Search n' Recommend

recommender  search  information-retrieval  ]

20 Oct 2020


Understanding the significance of internet’s distribution engines - search and recommendation, requires a refresher on how commerce (and media distribution) took place pre-internet and the rapid technological evolution in the last 30 years of internet proliferation.

No Image



The 1950-60s were the age of mass consumerism and mass media; P&G and Coca Cola captured the then-modern consumer’s mindset. They built their vast value chains by building strong processes around R&D, manufacturing, branding and distribution. Integrating these functions well was key to winning in the marketplace - a battle of customer attention and customer choice fought in TV screens and on shelf spaces.

While TV screens mass propagated the values of the brand to everyone watching and initiated ‘Attention’ stage, it was the shelf space at the neighborhood supermarket that ferried the customer across the entire AIDA funnel. It was here that a customer got to engage with the brand better and /interact/ with the its products.



Come 1970s and the technical progress that followed in computing and communication, commerce and media upstarts started monetizing customer’s attention. Cable companies such as Comcast, TCI, etc. were able to build strong ‘localized’ moats by bundling broadcast television channels and delivering superior TV experience via cable to customers. Bundling benefitted both network and customers and the cable companies enjoyed the advantages from economies of scale.

In commerce, Walmart came along and built an empire by optimizing the problem of ‘/determining the right assortment for the finite shelf space at the lowest price everyday/’ for the customers at a store. As the largest buyer, Walmart over time could dictate pricing terms with its suppliers.

Both Walmart and cable companies enjoyed their success by building a moat around customer touch point. Personalization was still at a zip-code/DMA level - where one Cable station or one Walmart store could maintain dominant position. Marketing had transitioned from a Mad-men style arcane art to nerdy pricing models run by statisticians.

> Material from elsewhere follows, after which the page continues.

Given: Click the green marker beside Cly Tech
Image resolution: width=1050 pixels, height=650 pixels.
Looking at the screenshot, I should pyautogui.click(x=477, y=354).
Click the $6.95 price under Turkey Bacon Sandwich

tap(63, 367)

Till now, a customer’s attention was a finite resource - limited by TV ad slots and self space. The internet upended both - the limited shelf space with its limited assortment at your nearest Walmart gave way to an infinite assortment of products visible by scrolling infinitely on your mobile screen. The distribution battleground had shifted from physical inventory (atoms) to information (bits).

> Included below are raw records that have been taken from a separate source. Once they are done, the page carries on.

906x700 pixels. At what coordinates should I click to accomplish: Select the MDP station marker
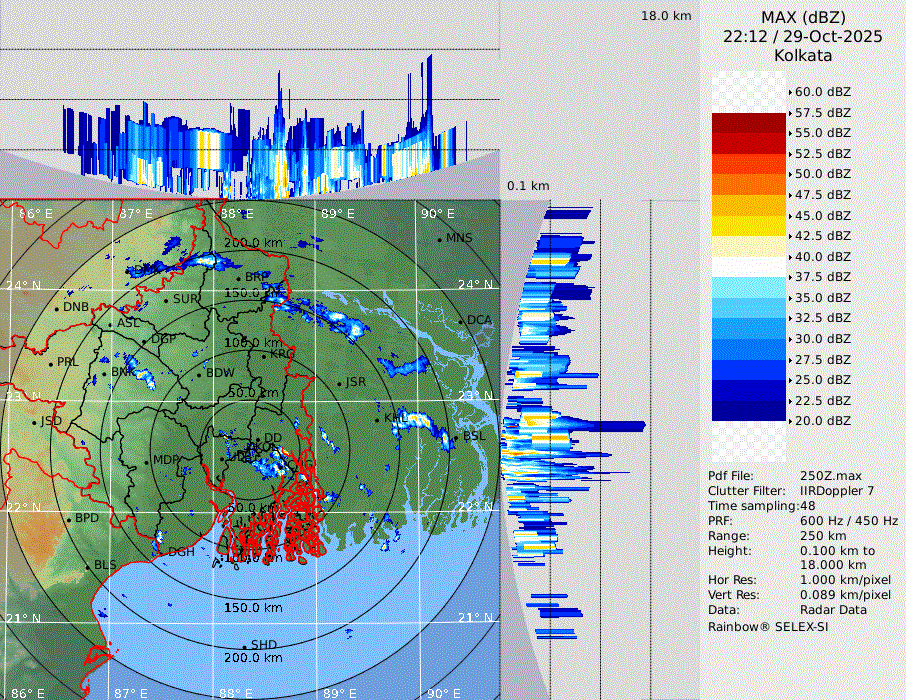pos(147,461)
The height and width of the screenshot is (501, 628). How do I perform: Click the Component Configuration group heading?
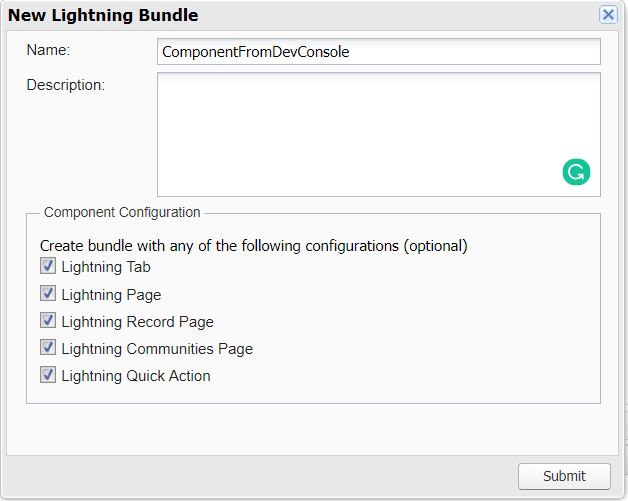click(122, 212)
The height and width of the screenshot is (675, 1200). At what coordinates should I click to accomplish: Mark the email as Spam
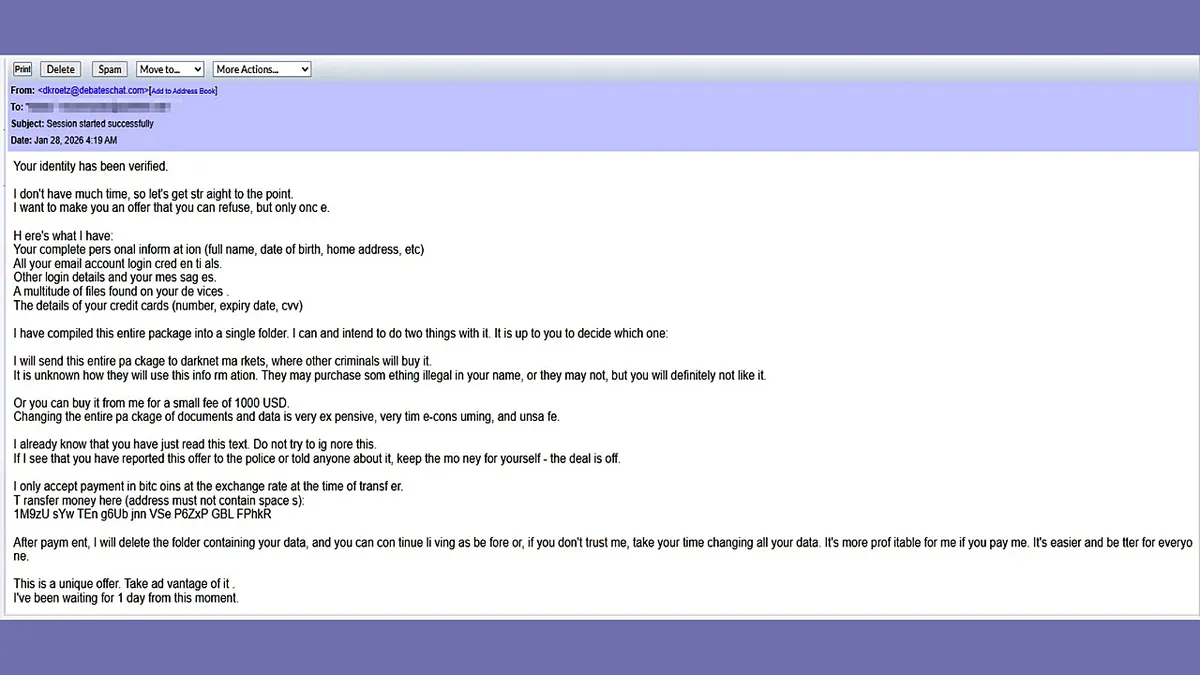click(x=109, y=69)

Methods of information distribution and retrieval have evolved significantly over internet’s 30-year history. Version 1 was the curated media pioneered by Yahoo! in early 1990s. This technology relied on human operators curating internet pages and creating a directory.

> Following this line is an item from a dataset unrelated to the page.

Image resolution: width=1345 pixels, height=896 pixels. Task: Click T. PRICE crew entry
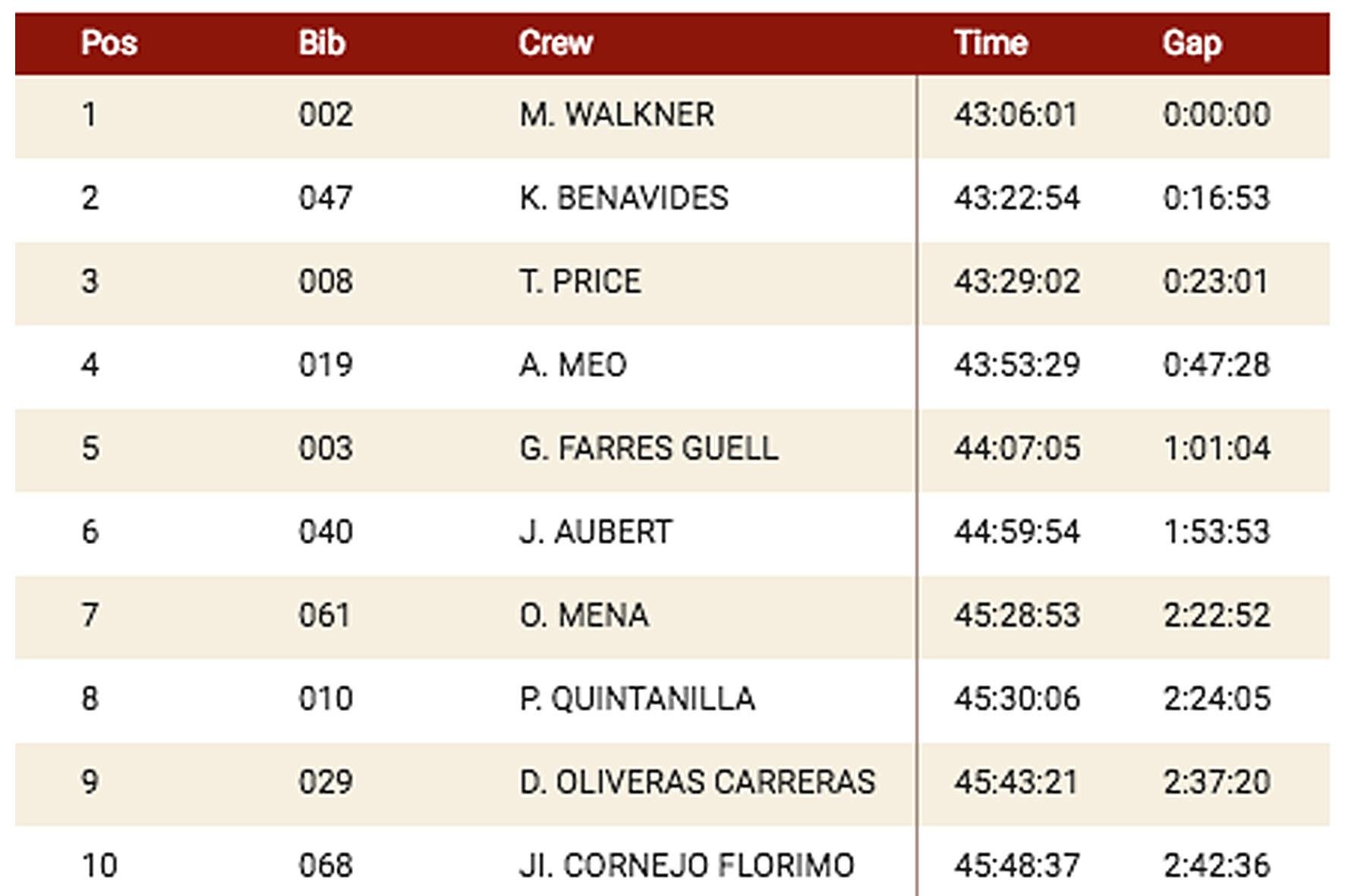[580, 282]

Search engines started showing up in late 90s when manual curation of information soon became costly. User advanced search functionalities, Amazon opened up the ‘everything’ store to customers - A shopper was no longer constrained by items on shelves at the nearest supermarket; she could now scroll and browse the everything catalog.



Recommenders still played a supporting role to the more dominant search functionality. Search was the promise of delivering a one-stop storefront to an infinite inventory of content - books (Amazon web bookstore released in 1995), DVDs (Netflix launched DVD rental website in 1998), and digital music (iTunes released in 2001).

Tech Cos started hitting the /limits of search technology when the rate of content creation surpassed the rate of accurately classifying and tagging inventory/. The internet bubble witnessed the creation of marketplaces of commodities of all shapes and sizes. Soon the frontier of customer need has shifted - from /serving all the information to a customer/ to /delighting customers with contextual information/.

Recommender’s took the center stage when Netflix released the much publicized (Netflix Prize) in 2006 and awarded the winner $ 1M for beating the champion recommender in 2008. The early pioneers of RecSys systems defined context by mining customers’ transactions or explicit behavior (purchase and clicks) and identifying patterns across customers (collaborative filtering) or across content (content-based filtering) to formulate a recommendation.

New business models and technology vastly expanded the scope of what content could be. Media content consumers could now interact with one another and create their own content. ‘User generated content’ platforms such as yelp, Instagram, Twitter, etc. opened internet’s floodgates.



RecSysv1.0, which identified customer X customer or content X content similarities, worked well when the content inventory ( of books or DVDs) ‘moved’ slowly. ( number of movies released in a year is on a scale of 1000s, and books on a scale of 100,000s). When platforms opened up to UGCs (YouTube) and expanded to new countries with different languages, different preferences and lingual characteristics, the content became more ‘dynamic’.

The ruleset created using RecSys v1.0 could not apply to this new form of content. The problems with RecSys v1.0 were from its closed loop design and its adverse side-effects - filter bubbles and echo chambers. Such a system over time would converge towards a fixed set of recommendations (or making the recommendations /stale/)

No Image No Image



New developments in RecSys started addressing these problems by implementing one or both these designs. By adding back randomness (explore) and new trends ( from search terms), these architecture de-bias the model training process.

No Image No Image



Recommenders are now being applied in novel ways - by tightly integrating them with offline business functions and UX design - and across different content formats. From recommending apparel (Amazon vs. Stitch Fix), digital music (iTunes vs. Spotify), and short-form videos (Youtube vs. Tik Tok).

RecSys v3.0 needs to solve for Transparency, Fairness, Explainability and Trust.